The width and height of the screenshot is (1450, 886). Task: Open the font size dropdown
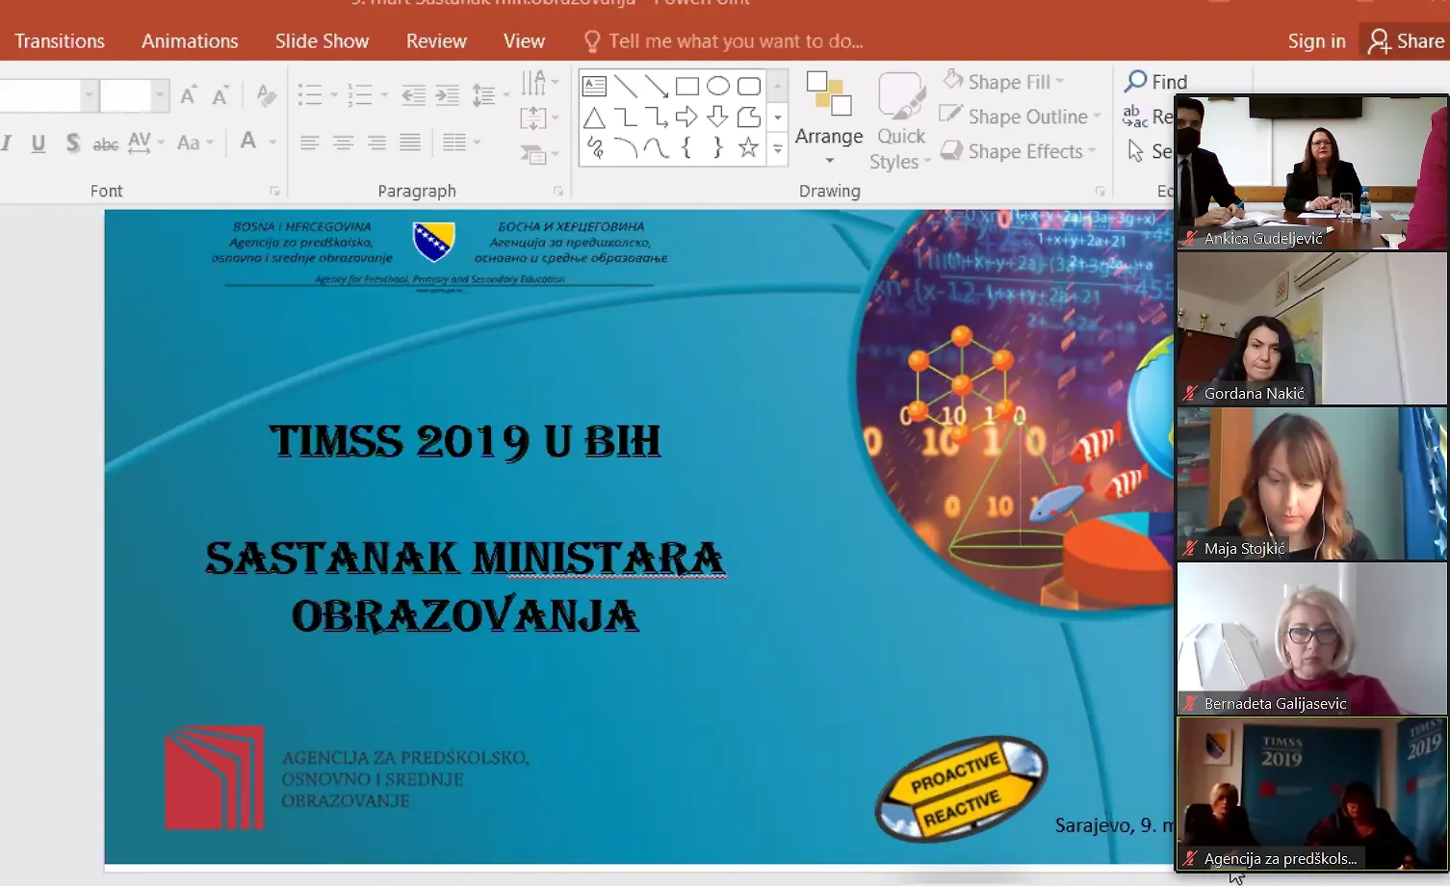pos(160,95)
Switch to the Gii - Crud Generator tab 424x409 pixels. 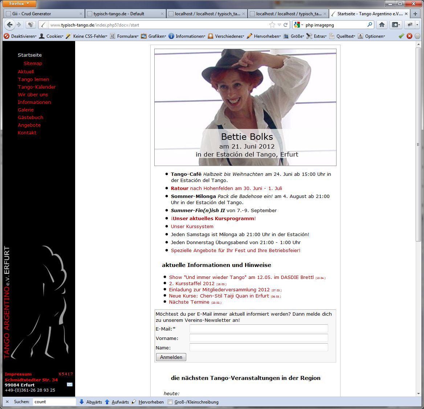click(x=44, y=14)
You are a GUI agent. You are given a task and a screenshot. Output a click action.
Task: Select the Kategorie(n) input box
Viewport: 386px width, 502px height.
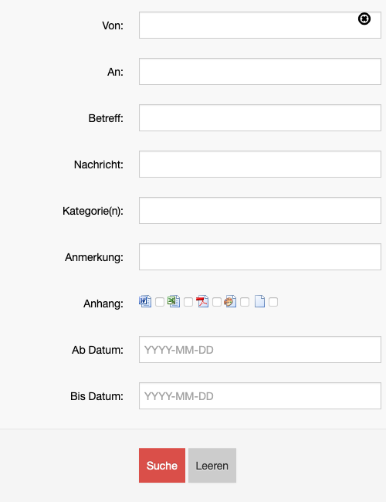click(260, 210)
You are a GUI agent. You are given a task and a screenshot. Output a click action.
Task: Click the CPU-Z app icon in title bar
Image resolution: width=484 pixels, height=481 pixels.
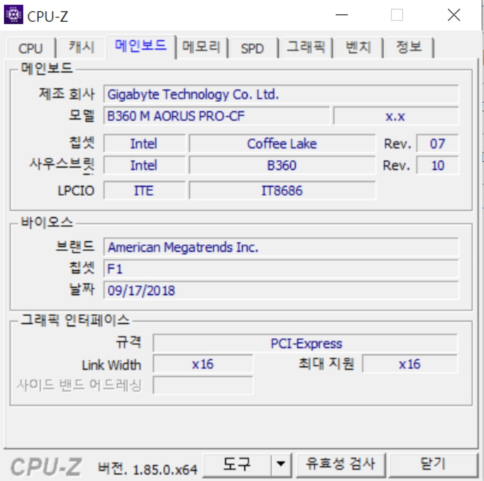tap(13, 15)
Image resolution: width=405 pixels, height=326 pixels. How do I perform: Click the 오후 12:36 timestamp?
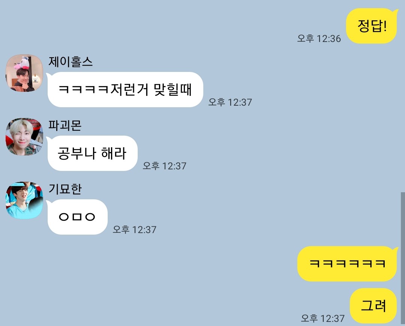click(x=319, y=39)
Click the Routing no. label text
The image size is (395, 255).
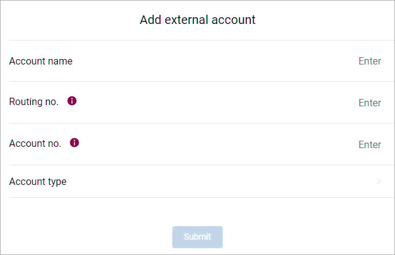click(34, 102)
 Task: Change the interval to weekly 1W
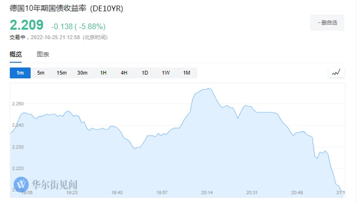pos(166,73)
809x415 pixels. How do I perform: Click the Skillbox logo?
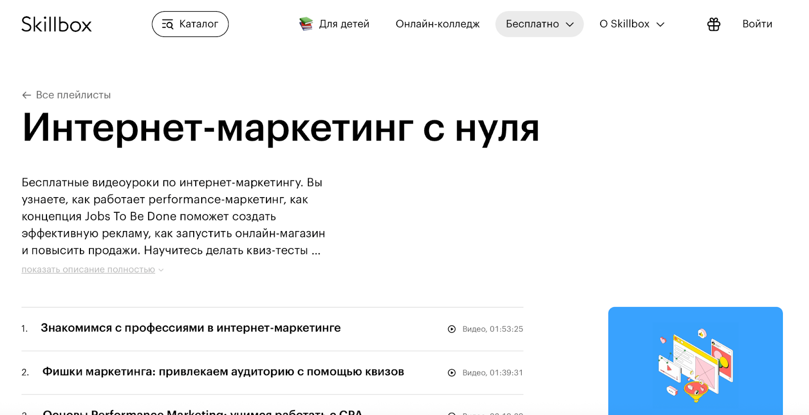(57, 24)
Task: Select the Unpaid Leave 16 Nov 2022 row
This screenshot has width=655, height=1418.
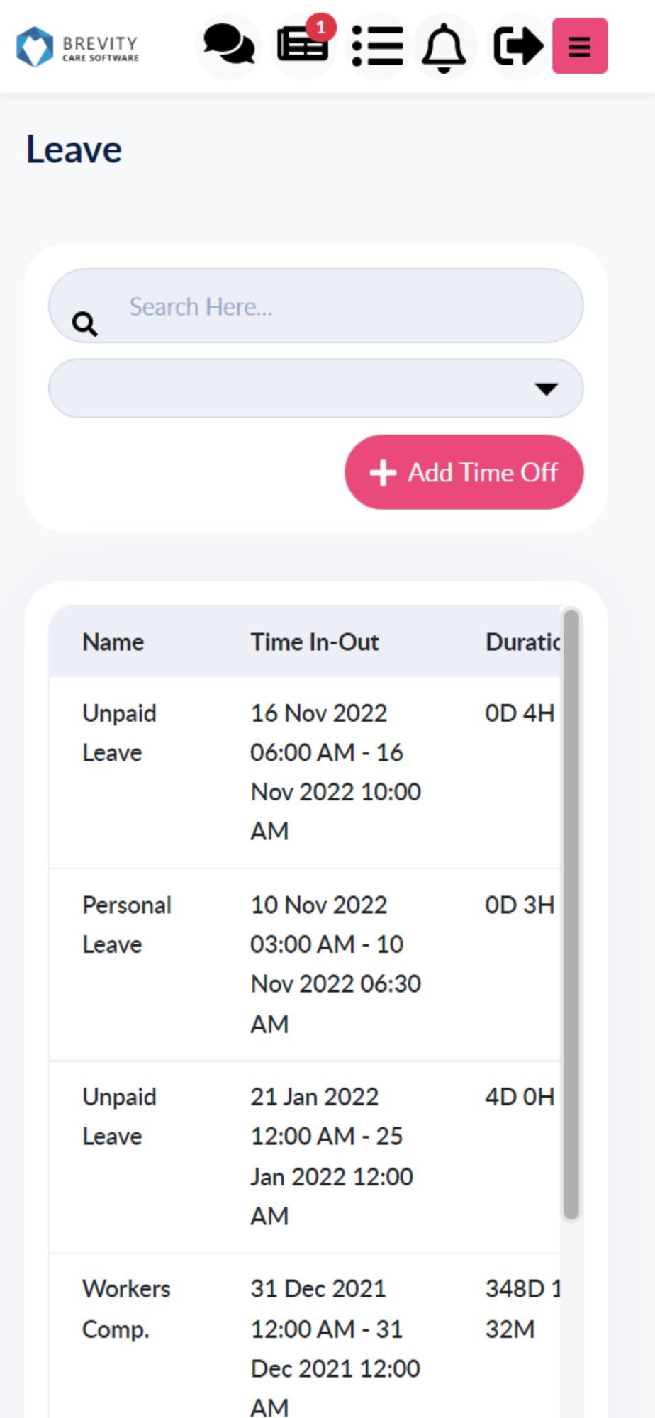Action: point(305,773)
·····
WORK INSTRUCTIONS
With the pictures excluded, restate word for word each line from the one that contains "Task: Select the Kategorie(n) input box" through the last line of the listing above.

TASK RESULT
Task: Select the Kategorie(n) input box
Viewport: 386px width, 502px height.
click(260, 210)
You are a GUI agent. You are given a task and a screenshot. Output a click action.
Task: Click the CPU-Z app icon in title bar
Image resolution: width=484 pixels, height=481 pixels.
tap(13, 15)
Image resolution: width=405 pixels, height=326 pixels. How do I perform: Click the 오후 12:36 timestamp?
click(x=319, y=39)
Click the Routing no. label text
The image size is (395, 255).
click(34, 102)
 Task: Change the interval to weekly 1W
pos(166,73)
809x415 pixels. How do I perform: Click the Skillbox logo?
(57, 24)
Task: Select the Unpaid Leave 16 Nov 2022 row
This screenshot has width=655, height=1418.
Action: point(305,773)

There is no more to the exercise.